Sugestões culturais II

Antes de sair de Lisboa, lembrar que já pode ver a exposição «Amadeo Souza-Cardozo» no Museu do Chiado, e aproveite para ver ou rever «Vanguardas e neovanguardas na arte portuguesa séculos XX e XXI», que aqui já foram referidas.

«Os últimos dias da humanidade», ensaio de imprensa
Créditos / Comunidade Cultura e Arte

Também em Lisboa, na Galeria Filomena Soares, uma exposição de esculturas em ferro de Rui Chafes, «Incêndios», que conforma a dureza do material à sua imaginação com enorme arte e saber oficinal.

Quase a sair Lisboa, lembrar duas peças de teatro, também aqui já referidas. No Teatro Nacional D. Maria II, «Os últimos dias da humanidade», de Karl Krauss, que viajou do Porto para Lisboa e «Pai», de Florian Zeller, em cena no Teatro Aberto.

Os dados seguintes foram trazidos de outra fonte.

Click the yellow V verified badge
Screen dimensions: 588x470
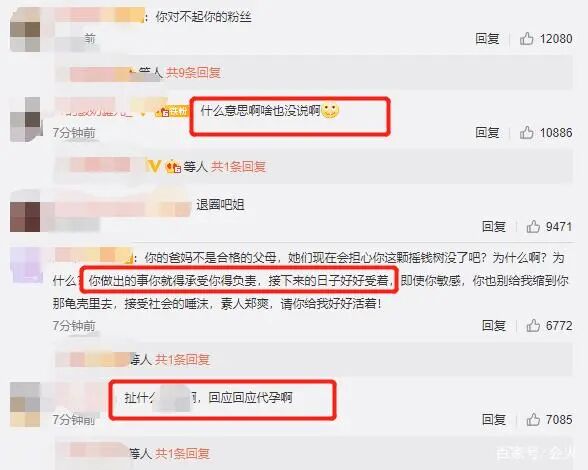point(154,165)
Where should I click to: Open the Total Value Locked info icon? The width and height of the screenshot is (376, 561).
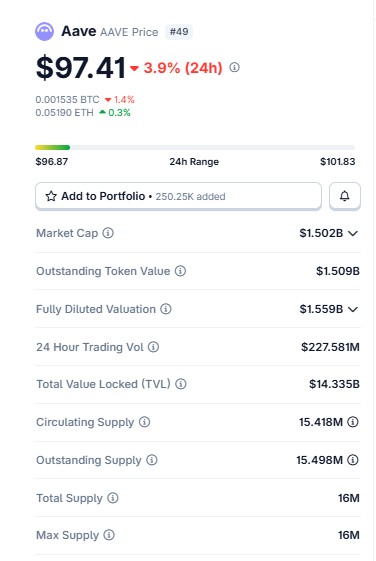click(181, 384)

No Auditório dos Oceanos e até 4 de Fevereiro, a malta jovem, a partir dos seis anos, pode ver «A incrível fábrica dos oceanos», um apelo ecológico em teatro musical.

É de sublinhar como vivendo com enormes dificuldades, com apoios muito limitados de consequências alarmantes, o fim da Cornucópia é uma sirene que continua a tocar, o teatro continua a sobreviver realizando trabalho excepcional de enorme qualidade. É o que se vai encontrar atravessando o Tejo e desembarcando em Almada, no Teatro Joaquim Benite que continua a ser uma âncora do melhor teatro que se faz em Portugal. Ali estão em cena «A noite da liberdade», de Odon von Horvath, escrita nos anos 30 quando o nazi-fascismo começa a ascender na Europa usando a democracia em decadência para chegar ao poder.

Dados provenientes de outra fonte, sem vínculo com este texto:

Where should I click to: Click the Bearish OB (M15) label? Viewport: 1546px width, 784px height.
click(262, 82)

O que consegue por via democrática, ganhando eleições por curta margem de votos mas aproveitando as hesitações, abdicações, traições de outros partidos e o desepero a grassar entre os cidadãos. A história não se repete, mas a situação que se vive hoje na Europa tem traços semelhantes aos dessa época, com a ascensão da extrema-direita, agora mais eufórica depois da vitória do proto-fascista Trump sobre a charlatona Clinton nos EUA.

«Se ainda não foi esperar Lénine, não o deixe de fazer neste ano em que se celebram 100 anos da Revolução de Outubro.»

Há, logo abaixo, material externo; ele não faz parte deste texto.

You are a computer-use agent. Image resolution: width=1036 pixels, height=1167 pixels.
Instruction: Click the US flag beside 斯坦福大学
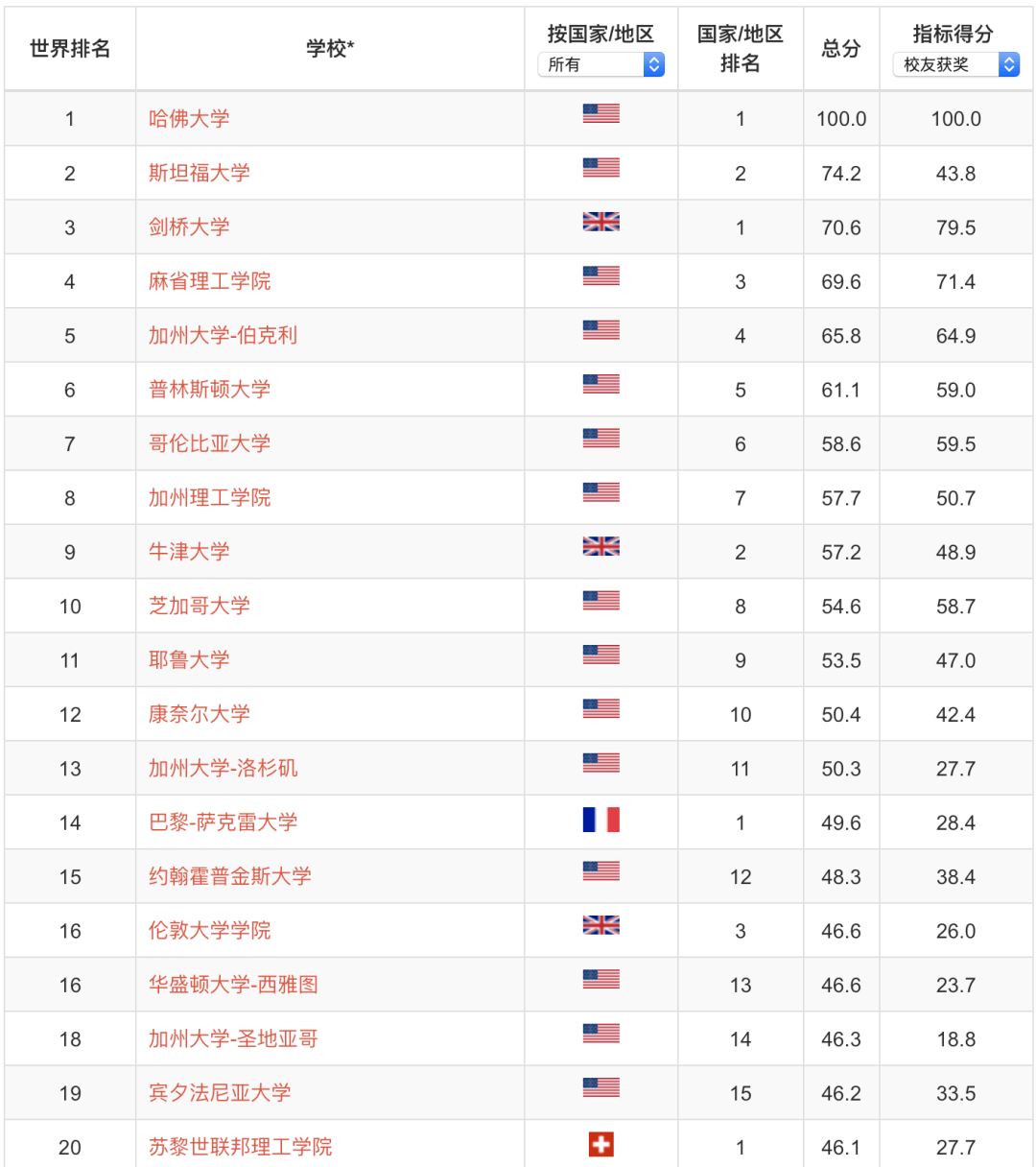pos(601,167)
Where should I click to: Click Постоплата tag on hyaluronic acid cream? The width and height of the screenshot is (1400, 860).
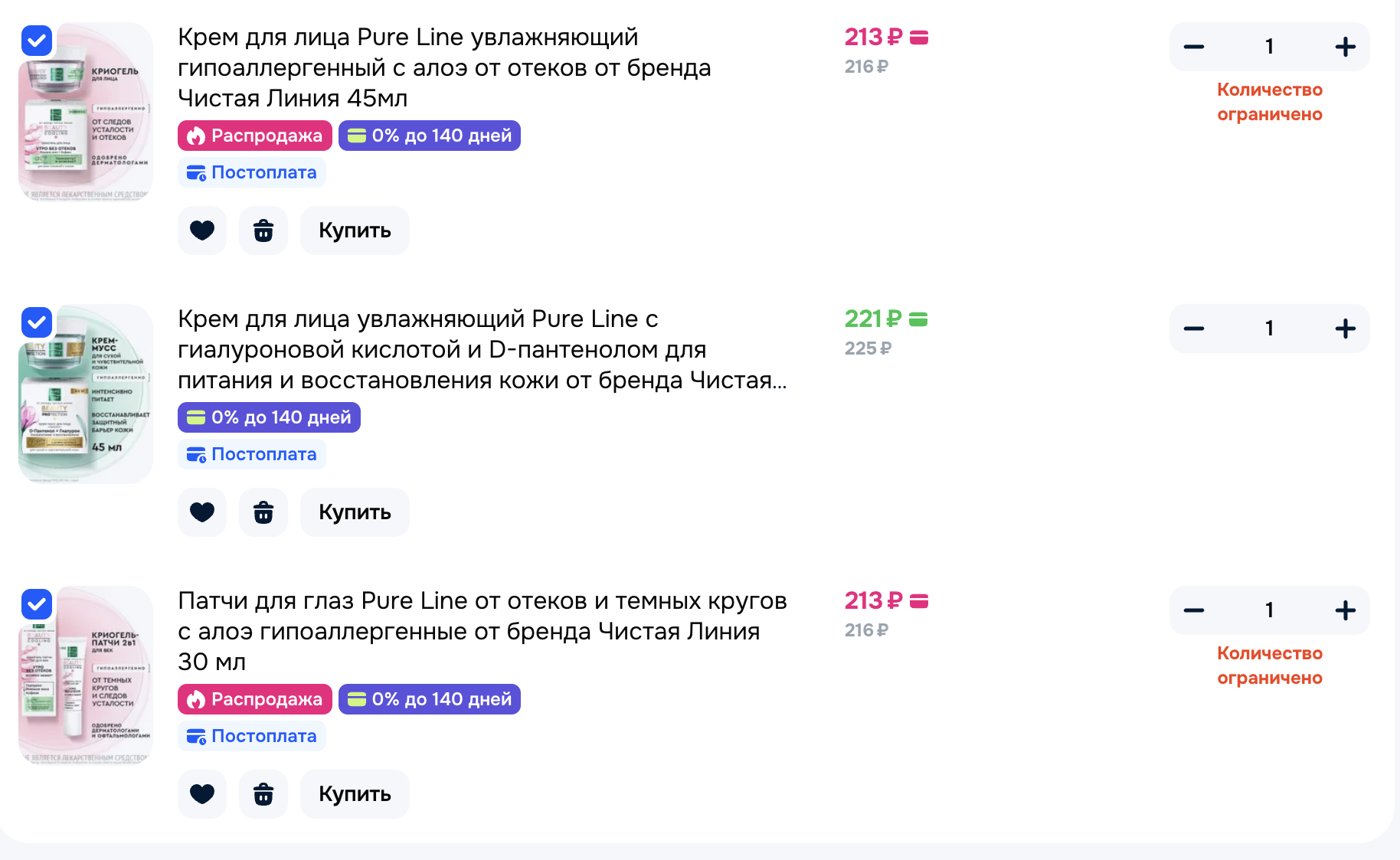click(252, 454)
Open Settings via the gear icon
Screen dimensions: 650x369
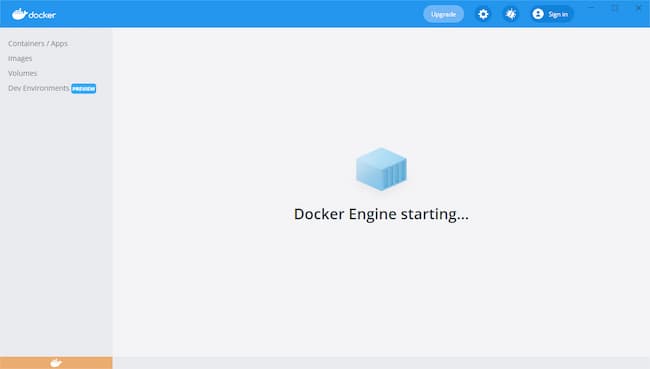pos(483,14)
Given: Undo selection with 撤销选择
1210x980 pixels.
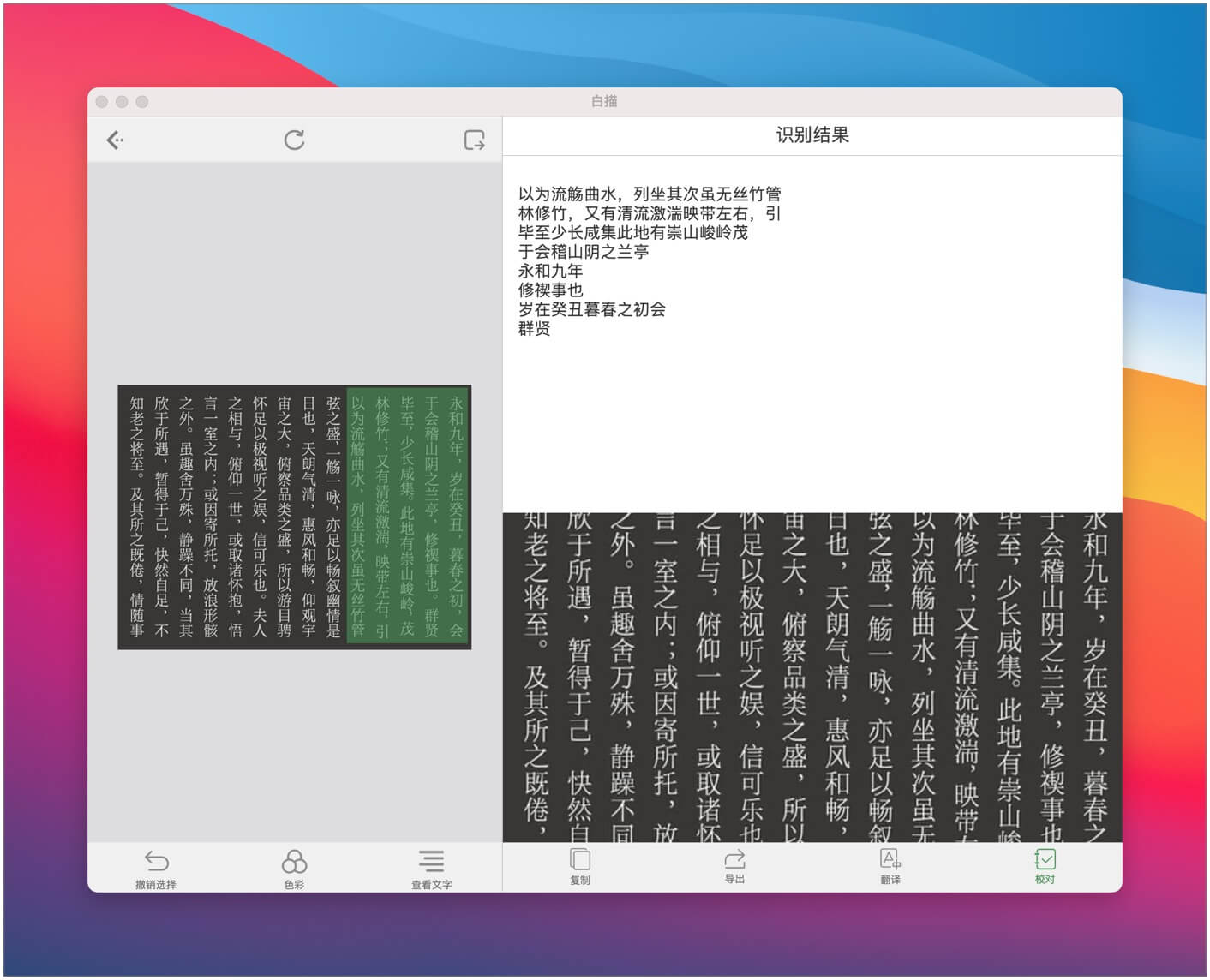Looking at the screenshot, I should point(156,868).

Assiste-se ao espectáculo deprimente das corridas em círculos atrás da própria cauda de partidos do centro e do centro-esquerda vacilantes, partidos socialistas que meteram o socialismo na gaveta, enquanto se chocam os ovos da serpente da extrema-direita. «A noite da liberdade» é um bom pretexto para uma reflexão sobre a democracia, sobre como a defender nevegando entre escolhos, contra marés de políticos sem estatura nem carácter.

Até dia 15, na Sala Estúdio António Assunção, esteve em cena «A última viagem de Lénine», com encenação de Mafalda Santos, interpretação André Levy, som e luz de Susana Gouveia e Marcos Loura, texto de António Santos e cartaz de Miguel Gómez.

Se ainda não foi esperar Lénine, não o deixe de fazer neste ano em que se celebram 100 anos da Revolução de Outubro. Esteja atento e vá consultando o calendário na página da Associação Não Matem o Mensageiro que produz o espectáculo, para saber onde serão as próximas representações.

Ainda no Teatro Joaquim Benite, não é só teatro, uma exposição de fotografias de Adalrich Malzbender que, no primeiro dia do ano de 1985, assistiu às alegres celebrações da entrada do Ano Novo por famílias ciganas. Pediu-lhes licença para as fotografar e prometeu-lhes que, quando regressasse a Portugal no ano seguinte, lhes traria as imagens. Assim o fez durante 25 anos, estabelecendo desse modo contacto com várias famílias ciganas do Alto Alentejo. É uma grande selecção dessas fotografias que estão agora em exposição na galeria do teatro.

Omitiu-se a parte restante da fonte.